Poster for REDER

REDER (Related Domain Experience Replay)

Members

Name	cslogin
Raymond Dai	rdai4
Richard Tang	rtang26
Akash Singirikonda	asingir1
Kenta Yoshii	kyoshii

Final Technical Report

Link to a Google Drive folder with the demo video and the write up. Check out some cool gifs of our model in action!

Introduction

Artificial Intelligence has been used to train models on increasingly complicated games, from Chess to Go to Starcraft 2. These models have mainly been trained on a specific game, using techniques such as adversarial search and deep reinforcement learning (RL) with Monte Carlo Tree Search (MCTS) to optimize performance on that single board game. While successful, these models essentially train on exorbitant amounts of data, and must re-learn novel games from scratch.
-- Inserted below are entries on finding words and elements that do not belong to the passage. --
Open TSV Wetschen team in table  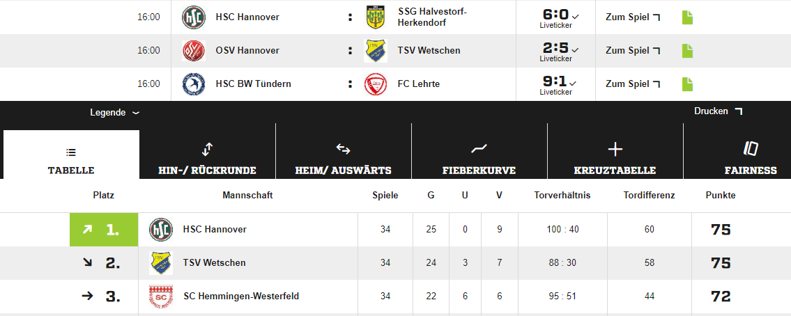tap(214, 263)
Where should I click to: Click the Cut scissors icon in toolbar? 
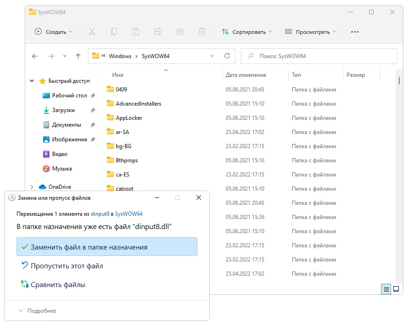click(x=92, y=32)
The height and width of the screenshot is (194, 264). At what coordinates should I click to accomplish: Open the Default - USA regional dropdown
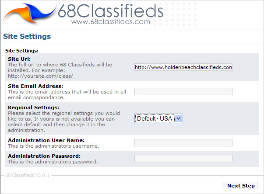[x=158, y=118]
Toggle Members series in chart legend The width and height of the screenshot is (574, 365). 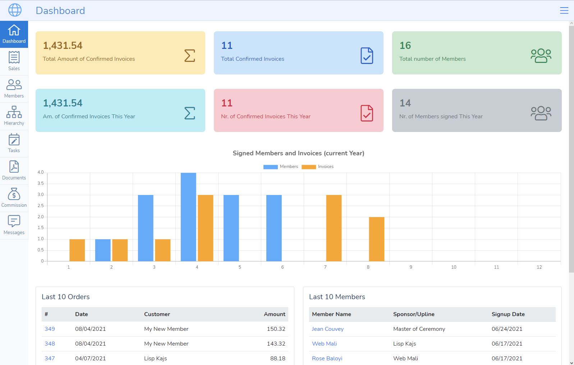coord(281,166)
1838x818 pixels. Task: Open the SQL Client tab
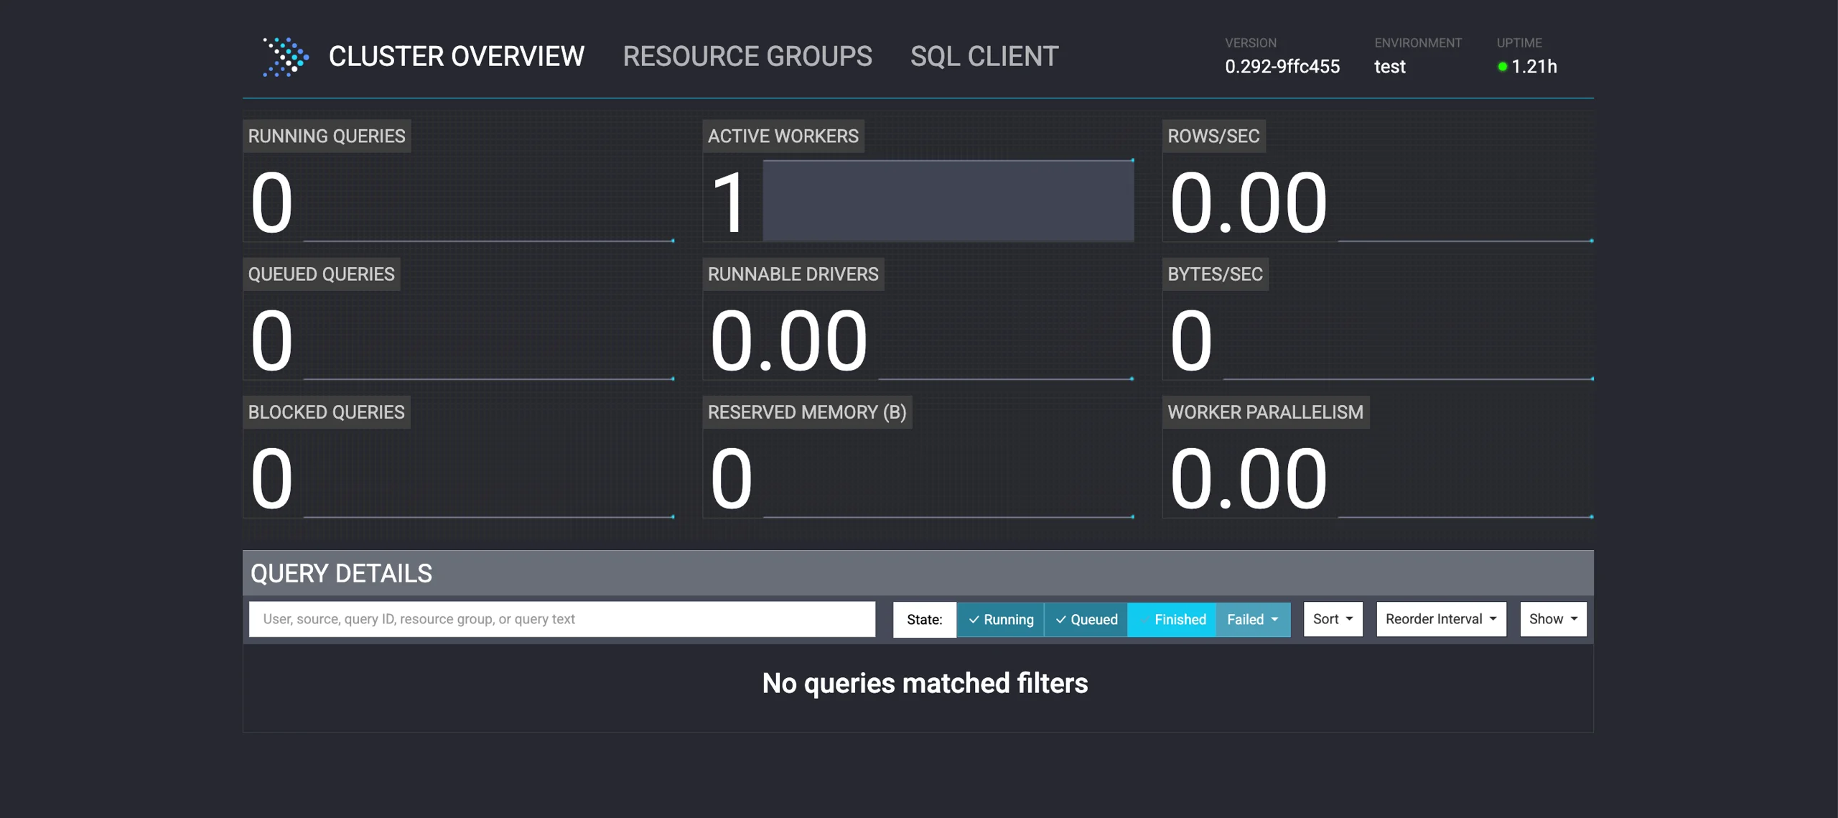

We hypothesize that while games have different rules, their underlying mechanics are largely similar, so training on one game should theoretically improve performance across other games. Specifically, using shared experience replay, we hope to employ RL to learn a general structure of similar games

Results

Regular Dueling DDQN

Dueling DDQN with Joint Experience Replay (our model)

Dueling DDQN with Joint Experience Replay

The top gameplay is by the Dueling DDQN. The bottom two gameplays are by the Dueling DDQN with Joint Experience Replay. Due to time limitations, we only trained each model for certain number of steps. Based on this comparison, following points can be made:

The regular Dueling DDQN model knew to shoot the bonus point red ship whenever it comes out. In contrast, our model pretty much ignored it.
- This could be explained by the fact that since it is also trained on DemonAttack by means of Joint Experience Replay, the importance of the red ship (which does not exist in the latter) did not get much importance (experience did not get shared).
Dueling DDQN with Joint Experience Replay model could be interpreted as a little more "aggressive" than the baseline model as we can see from how it shoots off the objects from the get-go and by looking at the end result suggests.
Finally, as we can see from the two gameplays, the Doueling DDQN with joint experience replay does okay on both games. However, when comparing DemonAttack and SpaceInvaders, it becomes clear that it performs better on the latter. This might be attributed to the fact that some experiences are unequally prioritized over others.

Related Work

Data

Since REDER is a reinforcement model without any teacher enforcing, there is no need for us to collect data for this project. One thing to note is that we will be using OpenAI Gym to get access to the simulated environments for each game we will be using. With these simulated environments, our group is planning on training multiple models and comparing their performance to see how our REDER performs with respect to other existing models. Thankfully, OpenAI has baseline implementation entirely open to access, making the process of comparing a lot more simple. As for the actual games we are going to use to train our model, we will be using SpaceInvaders-v0 and DemonAttack-v0.

Methods

We used Dueling Double Q-Network(DDQN) for this project. Two streams, advantage and value functions, are aggregated at the end to produce an estimate of state-action value function Q. Since in games, certain actions taken place in certain states could possibly carry less value than others. By decoupling the estimation, intuitively our Dueling DDQN can learn which states are (or are not) valuable without having to learn the effect of each action at each state.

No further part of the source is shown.